(STUDY MATERIAL Opens)

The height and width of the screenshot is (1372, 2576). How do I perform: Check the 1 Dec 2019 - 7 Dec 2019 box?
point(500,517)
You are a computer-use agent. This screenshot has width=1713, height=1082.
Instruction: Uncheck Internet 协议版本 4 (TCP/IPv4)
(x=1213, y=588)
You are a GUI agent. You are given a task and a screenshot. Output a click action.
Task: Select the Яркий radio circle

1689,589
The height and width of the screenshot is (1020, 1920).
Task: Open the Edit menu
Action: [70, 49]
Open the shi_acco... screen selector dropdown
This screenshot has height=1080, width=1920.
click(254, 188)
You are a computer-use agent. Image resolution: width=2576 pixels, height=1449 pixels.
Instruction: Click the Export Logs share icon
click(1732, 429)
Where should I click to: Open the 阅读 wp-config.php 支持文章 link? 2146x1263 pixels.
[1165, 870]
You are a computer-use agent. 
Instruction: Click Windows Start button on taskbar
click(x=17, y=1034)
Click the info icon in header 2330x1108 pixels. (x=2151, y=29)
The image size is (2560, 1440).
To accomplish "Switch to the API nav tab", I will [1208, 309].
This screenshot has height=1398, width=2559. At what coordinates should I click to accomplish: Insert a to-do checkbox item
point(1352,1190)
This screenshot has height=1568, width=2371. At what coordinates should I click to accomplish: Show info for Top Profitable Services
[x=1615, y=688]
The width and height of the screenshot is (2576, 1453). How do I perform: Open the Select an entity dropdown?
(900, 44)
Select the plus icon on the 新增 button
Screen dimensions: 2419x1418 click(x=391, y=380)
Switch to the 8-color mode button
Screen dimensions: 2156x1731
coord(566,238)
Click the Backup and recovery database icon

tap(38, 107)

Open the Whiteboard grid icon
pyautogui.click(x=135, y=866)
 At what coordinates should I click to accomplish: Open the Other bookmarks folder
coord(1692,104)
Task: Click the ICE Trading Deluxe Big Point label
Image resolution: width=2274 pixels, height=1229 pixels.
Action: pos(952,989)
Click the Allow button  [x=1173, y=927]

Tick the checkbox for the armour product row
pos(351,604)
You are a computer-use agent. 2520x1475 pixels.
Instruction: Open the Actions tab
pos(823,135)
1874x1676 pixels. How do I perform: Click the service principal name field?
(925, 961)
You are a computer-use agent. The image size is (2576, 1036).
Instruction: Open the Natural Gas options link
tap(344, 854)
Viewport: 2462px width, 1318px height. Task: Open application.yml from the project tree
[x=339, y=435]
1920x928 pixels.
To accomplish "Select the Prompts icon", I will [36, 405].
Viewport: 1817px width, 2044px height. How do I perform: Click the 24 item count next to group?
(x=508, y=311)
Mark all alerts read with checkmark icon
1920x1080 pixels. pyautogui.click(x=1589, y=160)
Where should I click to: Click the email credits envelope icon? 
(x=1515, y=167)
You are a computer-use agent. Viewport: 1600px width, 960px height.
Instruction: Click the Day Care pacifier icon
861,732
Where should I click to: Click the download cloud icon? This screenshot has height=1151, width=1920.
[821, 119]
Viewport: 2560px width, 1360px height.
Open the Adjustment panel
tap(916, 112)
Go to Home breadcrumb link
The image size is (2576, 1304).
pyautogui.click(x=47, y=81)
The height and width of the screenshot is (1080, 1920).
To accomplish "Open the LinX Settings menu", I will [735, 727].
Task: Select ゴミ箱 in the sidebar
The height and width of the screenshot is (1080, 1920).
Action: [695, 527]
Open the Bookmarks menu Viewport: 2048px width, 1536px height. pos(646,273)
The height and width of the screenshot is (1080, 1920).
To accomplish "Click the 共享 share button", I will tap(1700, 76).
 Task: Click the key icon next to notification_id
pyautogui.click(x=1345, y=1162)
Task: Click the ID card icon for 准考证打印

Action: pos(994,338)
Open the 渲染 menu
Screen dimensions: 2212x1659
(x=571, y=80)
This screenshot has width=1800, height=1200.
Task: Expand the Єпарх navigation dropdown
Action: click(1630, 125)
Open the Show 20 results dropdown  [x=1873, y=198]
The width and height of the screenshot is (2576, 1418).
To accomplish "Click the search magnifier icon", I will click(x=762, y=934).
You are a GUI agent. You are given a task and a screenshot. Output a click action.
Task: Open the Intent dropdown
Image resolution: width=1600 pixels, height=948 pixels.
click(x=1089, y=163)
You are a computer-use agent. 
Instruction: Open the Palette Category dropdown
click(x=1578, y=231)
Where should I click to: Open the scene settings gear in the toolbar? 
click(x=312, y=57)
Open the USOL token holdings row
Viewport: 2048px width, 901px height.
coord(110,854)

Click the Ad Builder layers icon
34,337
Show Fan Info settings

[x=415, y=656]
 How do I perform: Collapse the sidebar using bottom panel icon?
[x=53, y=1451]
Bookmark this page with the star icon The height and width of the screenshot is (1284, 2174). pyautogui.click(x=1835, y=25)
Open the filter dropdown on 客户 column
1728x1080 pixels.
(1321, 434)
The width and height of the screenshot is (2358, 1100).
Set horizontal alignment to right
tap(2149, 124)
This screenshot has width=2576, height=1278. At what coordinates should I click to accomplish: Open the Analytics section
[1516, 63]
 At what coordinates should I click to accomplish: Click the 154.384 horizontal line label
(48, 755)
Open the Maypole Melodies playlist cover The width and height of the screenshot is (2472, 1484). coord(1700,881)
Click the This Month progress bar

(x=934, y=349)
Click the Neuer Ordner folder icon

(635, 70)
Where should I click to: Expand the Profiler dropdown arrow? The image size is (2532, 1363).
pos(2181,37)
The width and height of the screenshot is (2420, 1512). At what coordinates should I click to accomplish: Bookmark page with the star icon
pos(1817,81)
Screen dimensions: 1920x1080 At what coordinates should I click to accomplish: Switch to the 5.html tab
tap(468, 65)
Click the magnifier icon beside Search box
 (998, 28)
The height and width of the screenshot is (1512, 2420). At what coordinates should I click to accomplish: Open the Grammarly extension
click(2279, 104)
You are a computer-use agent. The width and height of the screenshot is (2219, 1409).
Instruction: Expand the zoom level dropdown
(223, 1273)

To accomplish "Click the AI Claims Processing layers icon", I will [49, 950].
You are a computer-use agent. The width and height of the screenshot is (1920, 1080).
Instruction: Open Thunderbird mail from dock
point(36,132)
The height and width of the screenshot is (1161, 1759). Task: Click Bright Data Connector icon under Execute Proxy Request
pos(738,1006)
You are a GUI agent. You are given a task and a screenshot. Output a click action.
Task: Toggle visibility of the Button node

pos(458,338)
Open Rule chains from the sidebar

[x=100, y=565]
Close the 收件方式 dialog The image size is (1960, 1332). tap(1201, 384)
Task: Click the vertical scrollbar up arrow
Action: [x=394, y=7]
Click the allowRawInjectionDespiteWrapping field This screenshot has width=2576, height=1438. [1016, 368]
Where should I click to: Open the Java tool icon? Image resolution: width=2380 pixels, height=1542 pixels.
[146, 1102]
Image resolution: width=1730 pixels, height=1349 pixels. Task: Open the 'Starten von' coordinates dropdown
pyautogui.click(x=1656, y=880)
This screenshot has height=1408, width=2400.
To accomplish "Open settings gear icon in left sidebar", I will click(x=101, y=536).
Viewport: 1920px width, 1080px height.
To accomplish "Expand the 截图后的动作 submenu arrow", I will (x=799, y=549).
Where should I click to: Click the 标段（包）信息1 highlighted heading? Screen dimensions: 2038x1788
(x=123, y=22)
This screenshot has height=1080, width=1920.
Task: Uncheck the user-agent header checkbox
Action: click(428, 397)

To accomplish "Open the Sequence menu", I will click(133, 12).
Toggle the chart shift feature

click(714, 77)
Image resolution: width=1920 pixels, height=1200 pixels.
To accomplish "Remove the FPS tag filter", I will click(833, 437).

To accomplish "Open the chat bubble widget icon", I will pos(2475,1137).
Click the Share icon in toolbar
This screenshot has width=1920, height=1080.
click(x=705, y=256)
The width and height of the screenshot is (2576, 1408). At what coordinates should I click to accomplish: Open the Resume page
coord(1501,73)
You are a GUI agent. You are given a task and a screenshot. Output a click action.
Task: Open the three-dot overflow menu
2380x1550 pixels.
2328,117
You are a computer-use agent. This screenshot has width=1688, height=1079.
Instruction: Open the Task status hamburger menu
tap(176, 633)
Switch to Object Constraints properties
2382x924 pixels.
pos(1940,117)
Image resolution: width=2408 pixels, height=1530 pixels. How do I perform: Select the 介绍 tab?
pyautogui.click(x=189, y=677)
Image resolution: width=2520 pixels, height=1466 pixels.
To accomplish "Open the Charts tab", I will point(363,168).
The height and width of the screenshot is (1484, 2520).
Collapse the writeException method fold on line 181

(STUDY MATERIAL Closes)

PROBLEM STATEMENT :: Considering only the material above, set down every line from the one with "Click the Neuer Ordner folder icon" to the one with "Viewport: 1920px width, 1080px height.", inclusive, exactly as written.

RESPONSE AREA ::
Click the Neuer Ordner folder icon

(635, 70)
Where should I click to: Expand the Profiler dropdown arrow? The image size is (2532, 1363).
pos(2181,37)
The width and height of the screenshot is (2420, 1512). At what coordinates should I click to accomplish: Bookmark page with the star icon
pos(1817,81)
Screen dimensions: 1920x1080 At what coordinates should I click to accomplish: Switch to the 5.html tab
tap(468, 65)
Click the magnifier icon beside Search box
 (998, 28)
The height and width of the screenshot is (1512, 2420). At what coordinates should I click to accomplish: Open the Grammarly extension
click(2279, 104)
You are a computer-use agent. The width and height of the screenshot is (2219, 1409).
Instruction: Expand the zoom level dropdown
(223, 1273)

To accomplish "Click the AI Claims Processing layers icon", I will [49, 950].
You are a computer-use agent. The width and height of the screenshot is (1920, 1080).
Instruction: Open Thunderbird mail from dock
point(36,132)
The height and width of the screenshot is (1161, 1759). Task: Click Bright Data Connector icon under Execute Proxy Request
pos(738,1006)
You are a GUI agent. You are given a task and a screenshot. Output a click action.
Task: Toggle visibility of the Button node

pos(458,338)
Open Rule chains from the sidebar

[x=100, y=565]
Close the 收件方式 dialog The image size is (1960, 1332). tap(1201, 384)
Task: Click the vertical scrollbar up arrow
Action: [x=394, y=7]
Click the allowRawInjectionDespiteWrapping field This screenshot has width=2576, height=1438. [1016, 368]
Where should I click to: Open the Java tool icon? Image resolution: width=2380 pixels, height=1542 pixels.
[146, 1102]
Image resolution: width=1730 pixels, height=1349 pixels. Task: Open the 'Starten von' coordinates dropdown
pyautogui.click(x=1656, y=880)
This screenshot has height=1408, width=2400.
To accomplish "Open settings gear icon in left sidebar", I will click(x=101, y=536).
Viewport: 1920px width, 1080px height.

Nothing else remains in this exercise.